- [EXERCISE REQUIREMENTS]:
In the entries below, go to the line containing "구마모토현 (229, 2422)" and repeat it along with every later line, exactly.

- [EXTRACTED MATERIAL]:
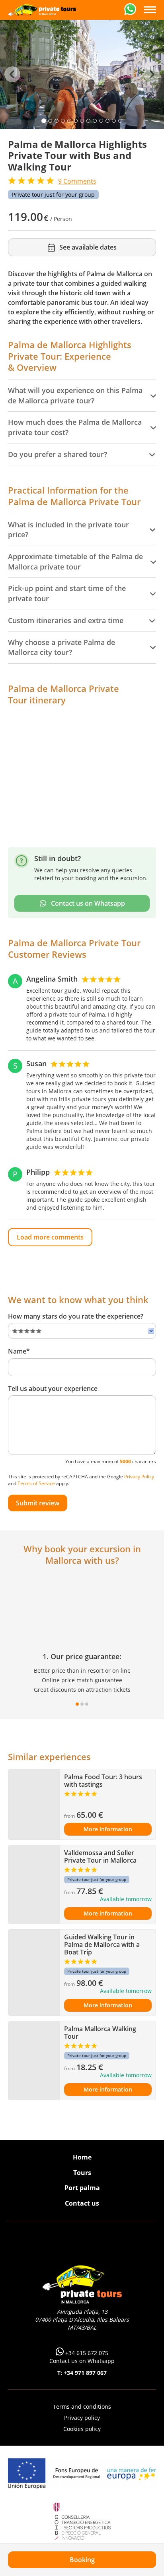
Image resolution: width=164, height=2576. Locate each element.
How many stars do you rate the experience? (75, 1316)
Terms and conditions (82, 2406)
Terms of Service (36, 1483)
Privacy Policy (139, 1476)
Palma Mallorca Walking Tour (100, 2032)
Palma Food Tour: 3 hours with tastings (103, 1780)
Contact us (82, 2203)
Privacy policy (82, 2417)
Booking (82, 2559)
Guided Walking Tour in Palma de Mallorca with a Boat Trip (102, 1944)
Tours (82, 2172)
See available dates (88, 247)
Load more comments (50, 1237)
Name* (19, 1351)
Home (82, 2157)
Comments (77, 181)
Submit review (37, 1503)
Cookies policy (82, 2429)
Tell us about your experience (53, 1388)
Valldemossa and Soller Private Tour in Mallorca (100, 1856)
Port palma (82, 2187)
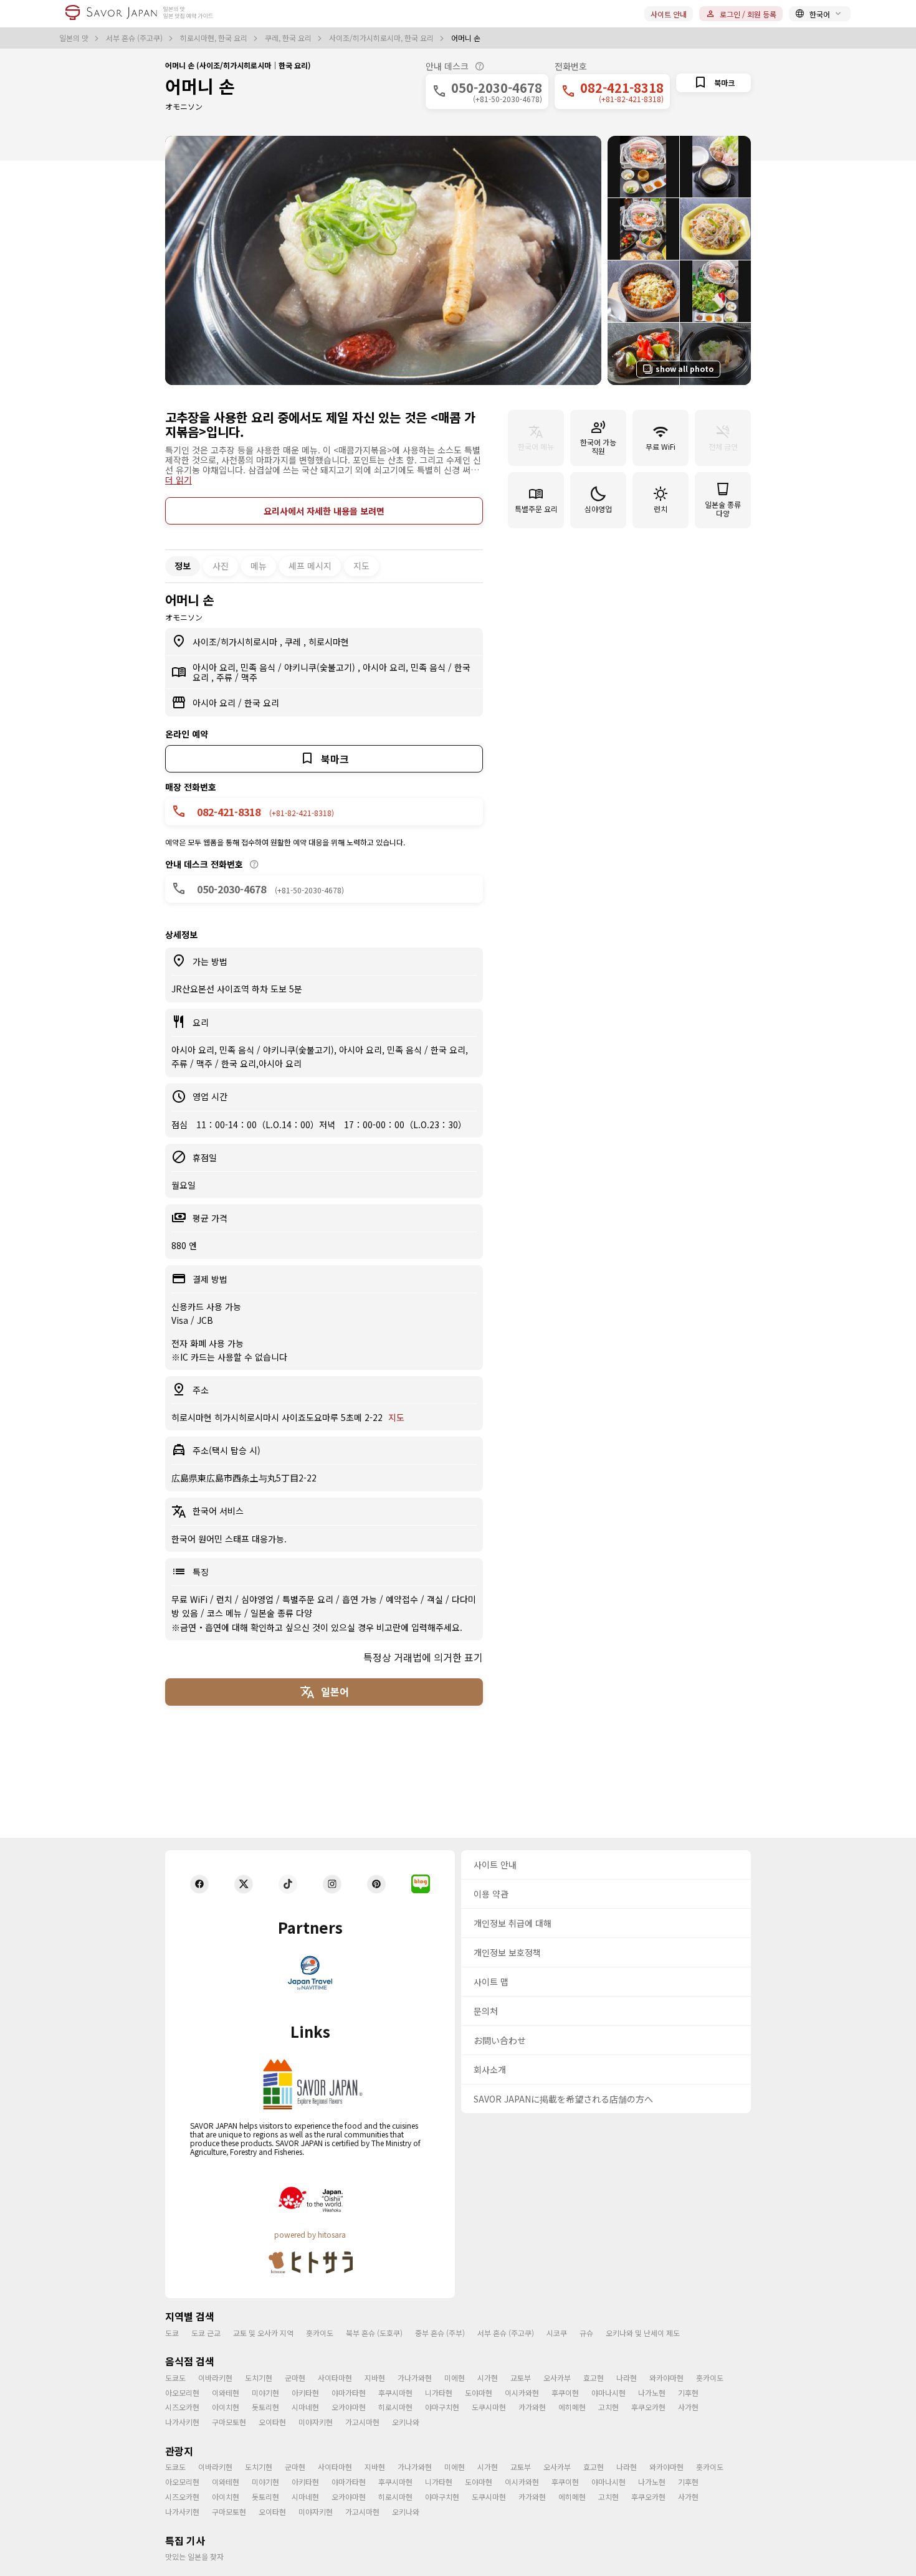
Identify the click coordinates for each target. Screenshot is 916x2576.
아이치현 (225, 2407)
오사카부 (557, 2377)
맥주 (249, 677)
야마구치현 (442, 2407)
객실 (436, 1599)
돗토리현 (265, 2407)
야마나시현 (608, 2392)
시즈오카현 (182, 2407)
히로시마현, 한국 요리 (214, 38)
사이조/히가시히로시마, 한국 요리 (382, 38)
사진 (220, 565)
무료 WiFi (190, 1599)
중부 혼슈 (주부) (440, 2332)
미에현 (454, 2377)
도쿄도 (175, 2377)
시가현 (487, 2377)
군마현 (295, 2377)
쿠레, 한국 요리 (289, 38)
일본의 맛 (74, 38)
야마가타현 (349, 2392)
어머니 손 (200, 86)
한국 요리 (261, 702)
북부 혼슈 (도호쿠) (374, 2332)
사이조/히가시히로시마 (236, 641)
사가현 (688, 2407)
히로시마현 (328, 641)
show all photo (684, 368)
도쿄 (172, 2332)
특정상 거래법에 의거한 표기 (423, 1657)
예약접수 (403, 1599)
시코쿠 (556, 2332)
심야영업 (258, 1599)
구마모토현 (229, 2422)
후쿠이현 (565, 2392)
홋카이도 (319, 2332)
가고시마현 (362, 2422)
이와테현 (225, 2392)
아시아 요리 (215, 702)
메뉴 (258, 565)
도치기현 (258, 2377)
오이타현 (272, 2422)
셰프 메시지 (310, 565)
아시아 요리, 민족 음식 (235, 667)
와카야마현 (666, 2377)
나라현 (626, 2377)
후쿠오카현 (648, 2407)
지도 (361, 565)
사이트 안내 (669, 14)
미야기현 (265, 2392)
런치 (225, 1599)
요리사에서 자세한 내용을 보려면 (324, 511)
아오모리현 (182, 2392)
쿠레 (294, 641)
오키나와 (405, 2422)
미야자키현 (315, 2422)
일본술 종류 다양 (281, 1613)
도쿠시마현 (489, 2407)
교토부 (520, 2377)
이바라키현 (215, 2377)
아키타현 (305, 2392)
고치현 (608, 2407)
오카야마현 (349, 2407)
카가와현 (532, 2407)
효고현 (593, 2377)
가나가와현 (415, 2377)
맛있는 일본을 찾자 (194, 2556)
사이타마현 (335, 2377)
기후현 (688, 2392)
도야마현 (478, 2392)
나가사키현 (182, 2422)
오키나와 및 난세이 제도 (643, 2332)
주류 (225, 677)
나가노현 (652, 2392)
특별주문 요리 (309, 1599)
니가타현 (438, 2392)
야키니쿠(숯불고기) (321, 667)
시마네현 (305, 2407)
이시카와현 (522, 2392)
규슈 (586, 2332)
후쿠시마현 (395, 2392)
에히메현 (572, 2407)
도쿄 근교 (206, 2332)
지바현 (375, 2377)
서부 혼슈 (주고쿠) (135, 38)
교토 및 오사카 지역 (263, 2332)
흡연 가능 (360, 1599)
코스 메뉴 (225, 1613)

- [ANSWER TO THIS EXERCISE]:
구마모토현 (229, 2422)
후쿠이현 (565, 2392)
홋카이도 (319, 2332)
가고시마현 (362, 2422)
이와테현 (225, 2392)
아시아 요리 (215, 702)
메뉴 (258, 565)
도치기현 (258, 2377)
오이타현 (272, 2422)
셰프 메시지 (310, 565)
아시아 요리, 민족 음식 (235, 667)
와카야마현 (666, 2377)
나라현 (626, 2377)
후쿠오카현 (648, 2407)
지도 (361, 565)
사이트 안내 (669, 14)
미야기현 (265, 2392)
런치 (225, 1599)
요리사에서 자세한 내용을 보려면 (324, 511)
아오모리현 (182, 2392)
쿠레 (294, 641)
오키나와 (405, 2422)
미야자키현 (315, 2422)
일본술 종류 다양 (281, 1613)
도쿠시마현 (489, 2407)
교토부 (520, 2377)
이바라키현 (215, 2377)
아키타현 (305, 2392)
고치현 (608, 2407)
오카야마현 (349, 2407)
카가와현 (532, 2407)
효고현 (593, 2377)
가나가와현 (415, 2377)
맛있는 일본을 찾자 (194, 2556)
사이타마현 (335, 2377)
기후현 (688, 2392)
도야마현 (478, 2392)
나가사키현 (182, 2422)
오키나와 및 난세이 제도 (643, 2332)
주류 (225, 677)
나가노현 (652, 2392)
특별주문 요리 (309, 1599)
니가타현 (438, 2392)
야키니쿠(숯불고기) (321, 667)
시마네현 (305, 2407)
이시카와현 (522, 2392)
규슈 (586, 2332)
후쿠시마현 (395, 2392)
에히메현 (572, 2407)
도쿄 근교 (206, 2332)
지바현 (375, 2377)
서부 혼슈 (주고쿠) (135, 38)
교토 및 오사카 지역 (263, 2332)
흡연 가능 (360, 1599)
코스 메뉴 (225, 1613)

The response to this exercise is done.